_PROMPT_.
Reproduce the entries verbatim, starting at the line that contains "Click the Echoview app icon in title bar" and ending at the line that contains "click(x=100, y=384)", and nothing else.

(begin)

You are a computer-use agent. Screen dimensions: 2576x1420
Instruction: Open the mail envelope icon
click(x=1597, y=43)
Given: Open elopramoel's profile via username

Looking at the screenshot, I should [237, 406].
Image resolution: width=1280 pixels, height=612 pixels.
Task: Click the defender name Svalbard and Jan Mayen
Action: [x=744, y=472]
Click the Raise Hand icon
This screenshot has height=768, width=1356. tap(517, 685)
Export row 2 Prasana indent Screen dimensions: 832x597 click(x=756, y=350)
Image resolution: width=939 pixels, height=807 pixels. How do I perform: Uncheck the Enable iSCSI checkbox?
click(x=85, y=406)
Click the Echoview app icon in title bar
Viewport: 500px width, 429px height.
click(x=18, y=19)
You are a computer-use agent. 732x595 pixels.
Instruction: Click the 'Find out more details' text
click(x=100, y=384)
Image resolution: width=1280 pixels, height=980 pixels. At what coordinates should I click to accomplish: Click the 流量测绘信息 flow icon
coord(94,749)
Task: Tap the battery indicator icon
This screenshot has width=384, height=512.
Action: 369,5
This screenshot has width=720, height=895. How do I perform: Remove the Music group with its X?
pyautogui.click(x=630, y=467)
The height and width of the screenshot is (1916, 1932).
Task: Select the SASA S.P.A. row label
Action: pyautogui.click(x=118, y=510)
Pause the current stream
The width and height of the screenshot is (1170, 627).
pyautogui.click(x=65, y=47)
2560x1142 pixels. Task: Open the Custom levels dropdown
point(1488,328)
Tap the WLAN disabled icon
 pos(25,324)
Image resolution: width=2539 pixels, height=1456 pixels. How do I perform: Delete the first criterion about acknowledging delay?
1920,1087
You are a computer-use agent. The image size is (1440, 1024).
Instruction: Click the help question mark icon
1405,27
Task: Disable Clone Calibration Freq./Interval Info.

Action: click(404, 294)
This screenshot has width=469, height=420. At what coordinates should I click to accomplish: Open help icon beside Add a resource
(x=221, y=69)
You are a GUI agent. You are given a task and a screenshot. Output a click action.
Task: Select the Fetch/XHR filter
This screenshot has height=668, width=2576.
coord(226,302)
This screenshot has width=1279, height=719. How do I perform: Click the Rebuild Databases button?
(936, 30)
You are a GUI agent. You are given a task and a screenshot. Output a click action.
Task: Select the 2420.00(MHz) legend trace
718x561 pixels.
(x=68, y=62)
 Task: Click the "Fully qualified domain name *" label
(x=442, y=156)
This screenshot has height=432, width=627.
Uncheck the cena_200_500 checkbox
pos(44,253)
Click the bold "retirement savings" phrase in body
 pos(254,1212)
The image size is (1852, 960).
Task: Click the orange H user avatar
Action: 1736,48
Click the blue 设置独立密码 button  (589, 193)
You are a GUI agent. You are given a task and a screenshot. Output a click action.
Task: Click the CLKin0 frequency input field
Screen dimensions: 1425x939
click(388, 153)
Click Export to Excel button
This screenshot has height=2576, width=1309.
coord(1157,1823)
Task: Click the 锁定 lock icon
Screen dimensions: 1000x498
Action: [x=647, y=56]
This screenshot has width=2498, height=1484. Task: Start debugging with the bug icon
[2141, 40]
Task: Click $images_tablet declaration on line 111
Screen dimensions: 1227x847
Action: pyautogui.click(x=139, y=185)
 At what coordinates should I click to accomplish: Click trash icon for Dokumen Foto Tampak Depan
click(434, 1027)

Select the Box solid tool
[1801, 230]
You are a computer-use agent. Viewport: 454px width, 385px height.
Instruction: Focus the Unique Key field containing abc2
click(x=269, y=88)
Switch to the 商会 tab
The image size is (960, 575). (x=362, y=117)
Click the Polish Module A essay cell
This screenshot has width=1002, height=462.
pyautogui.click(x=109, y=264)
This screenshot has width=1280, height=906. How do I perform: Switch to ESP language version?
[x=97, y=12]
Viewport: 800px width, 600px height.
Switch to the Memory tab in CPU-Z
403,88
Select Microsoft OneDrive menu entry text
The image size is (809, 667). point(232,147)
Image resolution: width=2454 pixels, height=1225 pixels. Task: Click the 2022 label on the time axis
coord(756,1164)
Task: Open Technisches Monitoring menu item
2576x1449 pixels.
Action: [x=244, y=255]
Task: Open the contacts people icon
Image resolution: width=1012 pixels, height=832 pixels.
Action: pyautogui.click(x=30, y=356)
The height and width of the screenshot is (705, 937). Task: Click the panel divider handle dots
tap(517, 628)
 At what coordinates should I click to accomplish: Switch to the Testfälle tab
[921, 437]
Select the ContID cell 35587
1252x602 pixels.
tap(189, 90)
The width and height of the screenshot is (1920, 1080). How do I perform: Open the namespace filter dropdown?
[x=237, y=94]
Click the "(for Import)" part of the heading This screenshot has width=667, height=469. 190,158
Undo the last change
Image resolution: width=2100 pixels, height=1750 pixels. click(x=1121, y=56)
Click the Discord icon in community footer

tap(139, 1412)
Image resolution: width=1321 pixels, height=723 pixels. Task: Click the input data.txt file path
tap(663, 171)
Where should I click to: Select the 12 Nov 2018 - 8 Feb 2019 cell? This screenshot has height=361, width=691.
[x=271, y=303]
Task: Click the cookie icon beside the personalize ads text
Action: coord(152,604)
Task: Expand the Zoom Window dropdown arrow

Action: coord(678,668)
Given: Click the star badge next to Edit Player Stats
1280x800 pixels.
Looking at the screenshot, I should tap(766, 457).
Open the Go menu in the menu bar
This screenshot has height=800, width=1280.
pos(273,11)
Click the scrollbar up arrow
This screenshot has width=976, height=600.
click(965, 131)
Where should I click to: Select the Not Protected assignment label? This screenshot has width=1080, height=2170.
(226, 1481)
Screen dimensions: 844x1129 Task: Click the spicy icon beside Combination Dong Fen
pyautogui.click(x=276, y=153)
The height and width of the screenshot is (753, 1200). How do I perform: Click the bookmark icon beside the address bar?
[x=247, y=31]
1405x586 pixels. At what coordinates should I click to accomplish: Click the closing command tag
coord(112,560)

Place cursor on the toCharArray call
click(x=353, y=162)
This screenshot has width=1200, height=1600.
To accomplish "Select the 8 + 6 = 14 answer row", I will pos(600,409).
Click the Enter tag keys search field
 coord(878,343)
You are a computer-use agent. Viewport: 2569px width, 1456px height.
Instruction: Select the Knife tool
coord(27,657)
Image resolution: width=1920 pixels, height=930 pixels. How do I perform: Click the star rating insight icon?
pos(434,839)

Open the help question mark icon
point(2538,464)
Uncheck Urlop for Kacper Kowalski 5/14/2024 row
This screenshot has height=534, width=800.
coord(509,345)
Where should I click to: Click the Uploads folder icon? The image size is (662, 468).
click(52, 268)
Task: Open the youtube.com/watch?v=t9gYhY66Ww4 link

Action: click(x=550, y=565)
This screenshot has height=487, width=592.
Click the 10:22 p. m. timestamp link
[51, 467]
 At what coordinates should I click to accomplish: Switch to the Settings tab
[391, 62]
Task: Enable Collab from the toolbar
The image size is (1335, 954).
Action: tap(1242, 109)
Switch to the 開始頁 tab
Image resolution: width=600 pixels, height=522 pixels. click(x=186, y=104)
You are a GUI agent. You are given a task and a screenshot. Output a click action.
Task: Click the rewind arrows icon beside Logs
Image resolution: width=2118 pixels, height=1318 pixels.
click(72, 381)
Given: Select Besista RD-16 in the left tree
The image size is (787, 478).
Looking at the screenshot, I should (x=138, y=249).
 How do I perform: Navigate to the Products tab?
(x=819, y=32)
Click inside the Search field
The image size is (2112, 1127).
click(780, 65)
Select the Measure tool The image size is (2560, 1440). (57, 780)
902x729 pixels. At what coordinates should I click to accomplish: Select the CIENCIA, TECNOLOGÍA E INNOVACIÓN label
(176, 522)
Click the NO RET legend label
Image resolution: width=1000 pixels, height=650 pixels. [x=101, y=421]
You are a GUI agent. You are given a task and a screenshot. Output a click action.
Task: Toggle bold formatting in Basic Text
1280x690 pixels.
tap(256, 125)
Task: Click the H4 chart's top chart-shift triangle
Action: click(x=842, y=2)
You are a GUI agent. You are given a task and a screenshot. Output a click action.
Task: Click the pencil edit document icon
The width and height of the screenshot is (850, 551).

(end)

_OUTPUT_.
Click the Echoview app icon in title bar
Viewport: 500px width, 429px height.
click(x=18, y=19)
You are a computer-use agent. 732x595 pixels.
Instruction: Click the 'Find out more details' text
click(x=100, y=384)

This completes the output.